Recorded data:
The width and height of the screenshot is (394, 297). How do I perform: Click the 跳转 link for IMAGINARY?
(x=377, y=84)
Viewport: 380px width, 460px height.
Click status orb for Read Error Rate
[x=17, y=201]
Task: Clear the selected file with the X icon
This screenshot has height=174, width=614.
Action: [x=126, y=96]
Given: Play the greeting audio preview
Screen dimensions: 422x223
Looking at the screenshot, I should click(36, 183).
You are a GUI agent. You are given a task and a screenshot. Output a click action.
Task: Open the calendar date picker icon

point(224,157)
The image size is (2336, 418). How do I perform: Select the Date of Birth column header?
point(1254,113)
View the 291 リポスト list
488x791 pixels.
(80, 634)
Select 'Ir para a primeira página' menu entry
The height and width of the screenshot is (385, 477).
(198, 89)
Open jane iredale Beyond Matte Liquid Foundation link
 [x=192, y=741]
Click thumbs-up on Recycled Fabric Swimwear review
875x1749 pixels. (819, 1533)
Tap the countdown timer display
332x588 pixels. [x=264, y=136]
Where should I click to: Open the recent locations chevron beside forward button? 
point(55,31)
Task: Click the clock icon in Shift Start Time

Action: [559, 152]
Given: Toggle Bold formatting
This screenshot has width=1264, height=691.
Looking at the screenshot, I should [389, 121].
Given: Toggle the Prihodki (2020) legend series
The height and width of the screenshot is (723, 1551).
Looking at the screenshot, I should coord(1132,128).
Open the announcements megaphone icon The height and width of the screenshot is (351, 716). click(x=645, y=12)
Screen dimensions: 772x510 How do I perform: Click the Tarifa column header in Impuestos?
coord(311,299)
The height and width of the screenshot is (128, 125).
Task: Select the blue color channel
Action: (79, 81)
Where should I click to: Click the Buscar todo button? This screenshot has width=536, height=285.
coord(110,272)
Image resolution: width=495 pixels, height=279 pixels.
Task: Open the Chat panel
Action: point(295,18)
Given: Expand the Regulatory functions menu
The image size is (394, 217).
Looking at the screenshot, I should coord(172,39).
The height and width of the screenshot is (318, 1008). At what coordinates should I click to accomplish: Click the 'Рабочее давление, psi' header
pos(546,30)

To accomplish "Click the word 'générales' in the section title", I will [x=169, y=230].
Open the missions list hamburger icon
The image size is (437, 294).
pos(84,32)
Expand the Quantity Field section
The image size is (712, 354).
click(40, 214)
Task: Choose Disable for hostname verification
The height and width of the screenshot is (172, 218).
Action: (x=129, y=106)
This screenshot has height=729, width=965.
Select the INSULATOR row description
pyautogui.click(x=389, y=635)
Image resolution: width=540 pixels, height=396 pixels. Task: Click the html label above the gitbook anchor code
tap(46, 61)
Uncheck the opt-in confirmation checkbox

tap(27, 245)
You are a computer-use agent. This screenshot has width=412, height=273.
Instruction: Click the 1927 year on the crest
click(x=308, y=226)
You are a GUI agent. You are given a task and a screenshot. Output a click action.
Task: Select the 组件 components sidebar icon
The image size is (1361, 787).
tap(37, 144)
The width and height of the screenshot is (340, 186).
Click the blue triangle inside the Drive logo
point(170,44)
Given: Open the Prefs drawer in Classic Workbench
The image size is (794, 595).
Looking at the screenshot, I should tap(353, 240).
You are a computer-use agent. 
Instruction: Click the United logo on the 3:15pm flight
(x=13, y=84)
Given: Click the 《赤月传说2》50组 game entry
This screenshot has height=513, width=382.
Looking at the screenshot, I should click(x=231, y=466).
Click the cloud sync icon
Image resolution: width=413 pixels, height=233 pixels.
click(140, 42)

EXERCISE INSTRUCTIONS:
Restate word for word the lines above, beginning with the one that contains "Click the blue triangle inside the Drive logo" and ending with the last line.

RESPONSE TO THE EXERCISE:
Click the blue triangle inside the Drive logo
point(170,44)
Given: Open the Prefs drawer in Classic Workbench
The image size is (794, 595).
Looking at the screenshot, I should tap(353, 240).
You are a computer-use agent. 
Instruction: Click the United logo on the 3:15pm flight
(x=13, y=84)
Given: Click the 《赤月传说2》50组 game entry
This screenshot has height=513, width=382.
Looking at the screenshot, I should click(x=231, y=466).
Click the cloud sync icon
Image resolution: width=413 pixels, height=233 pixels.
click(140, 42)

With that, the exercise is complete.